Work instructions:
a) Answer these questions from the crypto price article:
(i) By what percentage did ETH rise in the few hours after the unemployment data came out?
(ii) At what price does BTC currently trade?
(iii) According to last quarter's Coinbase earnings report, what share of the exchange's total trading volume do institutional investors account for?
b) Repeat everything in the crypto price article from "- Institutions continue" down to "last 24 hours.", word for word.

Selected extract:
□ □ □ □ □ □ □
Source: Wit Olszweski – Shutterstock
- Bad news from the US unemployment data resulted in a surge in the price of the two leading digital assets.
- Institutions continue to invest in the crypto market, accounting for over 83 percent of the total trading volume on Coinbase.
Following ‘poor’ US unemployment data in the recently released report, there was a noticeable spike in the price of the top two digital assets (Bitcoin and Ethereum). The price spike further caused the total market cap of the crypto market to surpass the $1 trillion level again.
A few hours after the release of the unemployment data, BTC’s price surged by nearly 5 percent while ETH rose by 8.5 percent. According to the latest data, BTC currently trades at $21,277, up by 3.26 percent in the last 24 hours.
Similarly, ETH is up 3.77 percent and trades at $1,641, according to the same data. It is the first time the leading digital asset would surpass the $21,000 level in two months. It is often logical to expect a decline in the value of the two leading risky financial assets during a worsening economy.
However, the reverse has been the case. The two leading risky financial assets made some gains off worse economic data. The only reasonable explanation is the paradox of good “bad” news. Based on the narratives of many industry analysts, the gains happened because the market expects the US Fed to reduce the pace of the rate hikes due to the rising unemployment data.
Nevertheless, the Fed might still revise its hawkish policy based on yesterday’s speech by Jerry Powell, the US Fed chairman. According to Powell, the Fed wants to focus on curbing inflation without aggressively increasing the inflation rate. Inflation in the US continues to rise, reaching a 40-year high.
The crypto market and traditional finance
Meanwhile, the crypto market continues to be attractive to institutional investors. Hence, there is unlikely to be a break in the tie between the crypto market and traditional finance. For example, last quarter’s earnings report from the top American crypto exchange, Coinbase, shows that institutional investors account for nearly 84 percent of the total trading volume on the exchange.
□ □ □ □ □ □ □
Material provided:
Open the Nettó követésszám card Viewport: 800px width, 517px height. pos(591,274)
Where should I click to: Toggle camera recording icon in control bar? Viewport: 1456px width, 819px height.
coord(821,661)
□ □ □ □ □ □ □
Solutions to the exercise:
a)
(i) 8.5 percent
(ii) $21,277
(iii) Nearly 84 percent

b)
- Institutions continue to invest in the crypto market, accounting for over 83 percent of the total trading volume on Coinbase.
Following ‘poor’ US unemployment data in the recently released report, there was a noticeable spike in the price of the top two digital assets (Bitcoin and Ethereum). The price spike further caused the total market cap of the crypto market to surpass the $1 trillion level again.
A few hours after the release of the unemployment data, BTC’s price surged by nearly 5 percent while ETH rose by 8.5 percent. According to the latest data, BTC currently trades at $21,277, up by 3.26 percent in the last 24 hours.